### WHAT THE TASK REQUIRES
Copy out the records again. Change nothing.

[Recorded data]

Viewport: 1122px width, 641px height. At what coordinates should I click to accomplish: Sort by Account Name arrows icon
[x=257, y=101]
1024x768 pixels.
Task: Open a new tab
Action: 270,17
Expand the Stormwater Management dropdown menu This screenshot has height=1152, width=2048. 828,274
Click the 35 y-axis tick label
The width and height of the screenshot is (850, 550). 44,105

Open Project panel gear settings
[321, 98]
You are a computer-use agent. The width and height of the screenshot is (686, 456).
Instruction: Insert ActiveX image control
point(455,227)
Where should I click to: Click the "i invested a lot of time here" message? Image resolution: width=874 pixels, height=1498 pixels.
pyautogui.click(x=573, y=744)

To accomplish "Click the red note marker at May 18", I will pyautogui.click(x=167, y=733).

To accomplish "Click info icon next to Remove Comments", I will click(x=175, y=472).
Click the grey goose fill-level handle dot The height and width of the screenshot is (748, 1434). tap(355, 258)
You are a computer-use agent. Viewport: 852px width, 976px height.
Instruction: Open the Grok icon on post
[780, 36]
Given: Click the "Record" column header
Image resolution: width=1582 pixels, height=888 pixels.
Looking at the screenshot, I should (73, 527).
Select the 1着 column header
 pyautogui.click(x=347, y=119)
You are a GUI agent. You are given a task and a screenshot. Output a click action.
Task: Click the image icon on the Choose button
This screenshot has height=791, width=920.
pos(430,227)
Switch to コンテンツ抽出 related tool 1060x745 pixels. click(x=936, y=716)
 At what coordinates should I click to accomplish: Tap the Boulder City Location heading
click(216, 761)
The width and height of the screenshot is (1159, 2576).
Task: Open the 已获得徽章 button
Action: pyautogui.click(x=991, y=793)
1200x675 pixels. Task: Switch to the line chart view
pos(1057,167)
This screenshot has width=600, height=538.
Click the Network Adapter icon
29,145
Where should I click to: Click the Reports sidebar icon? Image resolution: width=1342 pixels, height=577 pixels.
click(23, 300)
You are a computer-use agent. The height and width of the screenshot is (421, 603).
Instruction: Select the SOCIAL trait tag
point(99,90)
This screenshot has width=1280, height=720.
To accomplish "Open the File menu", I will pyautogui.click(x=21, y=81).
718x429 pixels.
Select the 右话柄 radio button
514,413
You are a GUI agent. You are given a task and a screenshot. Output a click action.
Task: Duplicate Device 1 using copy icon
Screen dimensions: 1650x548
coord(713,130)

### ANSWER
Viewport: 1122px width, 641px height. At what coordinates should I click to accomplish: Sort by Account Name arrows icon
[x=257, y=101]
1024x768 pixels.
Task: Open a new tab
Action: 270,17
Expand the Stormwater Management dropdown menu This screenshot has height=1152, width=2048. 828,274
Click the 35 y-axis tick label
The width and height of the screenshot is (850, 550). 44,105

Open Project panel gear settings
[321, 98]
You are a computer-use agent. The width and height of the screenshot is (686, 456).
Instruction: Insert ActiveX image control
point(455,227)
Where should I click to: Click the "i invested a lot of time here" message? Image resolution: width=874 pixels, height=1498 pixels.
pyautogui.click(x=573, y=744)

To accomplish "Click the red note marker at May 18", I will pyautogui.click(x=167, y=733).

To accomplish "Click info icon next to Remove Comments", I will click(x=175, y=472).
Click the grey goose fill-level handle dot The height and width of the screenshot is (748, 1434). tap(355, 258)
You are a computer-use agent. Viewport: 852px width, 976px height.
Instruction: Open the Grok icon on post
[780, 36]
Given: Click the "Record" column header
Image resolution: width=1582 pixels, height=888 pixels.
Looking at the screenshot, I should (73, 527).
Select the 1着 column header
 pyautogui.click(x=347, y=119)
You are a GUI agent. You are given a task and a screenshot. Output a click action.
Task: Click the image icon on the Choose button
This screenshot has height=791, width=920.
pos(430,227)
Switch to コンテンツ抽出 related tool 1060x745 pixels. click(x=936, y=716)
 At what coordinates should I click to accomplish: Tap the Boulder City Location heading
click(216, 761)
The width and height of the screenshot is (1159, 2576).
Task: Open the 已获得徽章 button
Action: pyautogui.click(x=991, y=793)
1200x675 pixels. Task: Switch to the line chart view
pos(1057,167)
This screenshot has width=600, height=538.
Click the Network Adapter icon
29,145
Where should I click to: Click the Reports sidebar icon? Image resolution: width=1342 pixels, height=577 pixels.
click(23, 300)
You are a computer-use agent. The height and width of the screenshot is (421, 603).
Instruction: Select the SOCIAL trait tag
point(99,90)
This screenshot has width=1280, height=720.
To accomplish "Open the File menu", I will pyautogui.click(x=21, y=81).
718x429 pixels.
Select the 右话柄 radio button
514,413
You are a GUI agent. You are given a task and a screenshot. Output a click action.
Task: Duplicate Device 1 using copy icon
Screen dimensions: 1650x548
coord(713,130)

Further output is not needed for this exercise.